Based on previous discussion, it becomes apparent that there is a need for UEs to construct and transmit CQI (sounding) reference signal occupying a large bandwidth, not necessarily during a single transmission instance, in order to enable the serving Node B to perform frequency selective channel dependent scheduling in the uplink of wireless communication systems.
There is another need for the serving Node B to signal to the UEs the bandwidth over which to transmit the CQI (sounding) reference signal.
There is another need for the serving Node B to signal to the UEs parameters required for multiplexing the CQI (sounding) reference signals from a plurality of UEs over the same transmission bandwidth.

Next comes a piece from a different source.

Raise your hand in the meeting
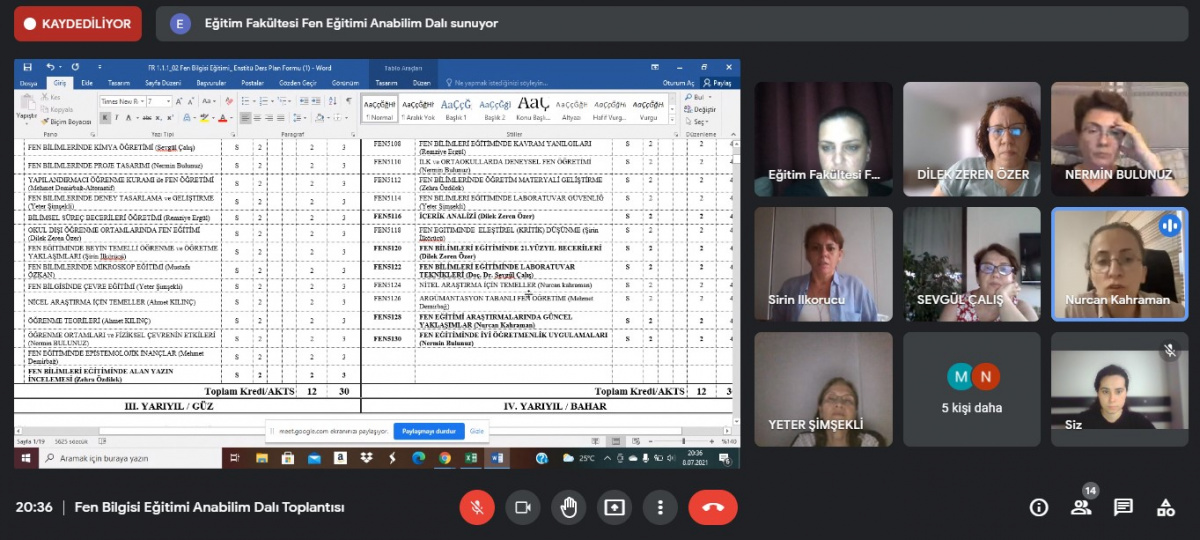 pyautogui.click(x=568, y=507)
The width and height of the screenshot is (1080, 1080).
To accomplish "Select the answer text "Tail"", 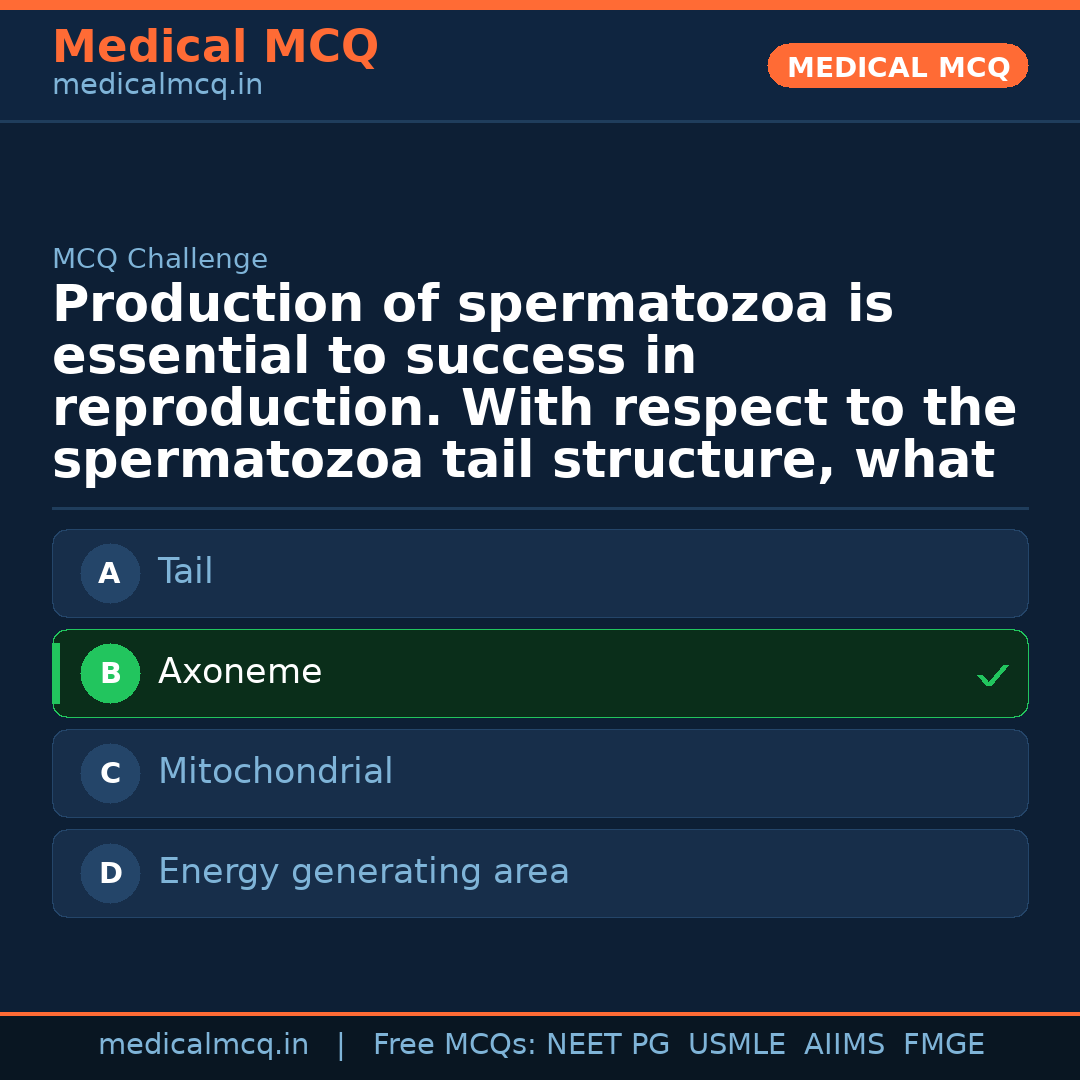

There is another need for the serving Node B to power control the transmission of CQI (sounding) reference signals as they may constitute interference to adjacent cells or Node Bs.
There is another need to randomize the interference experienced by the CQI (sounding) reference signals in order to provide an accurate measure for the estimated channel response.
There is another need to co-ordinate orthogonal transmission of CQI (sounding) reference signals from multiple UEs.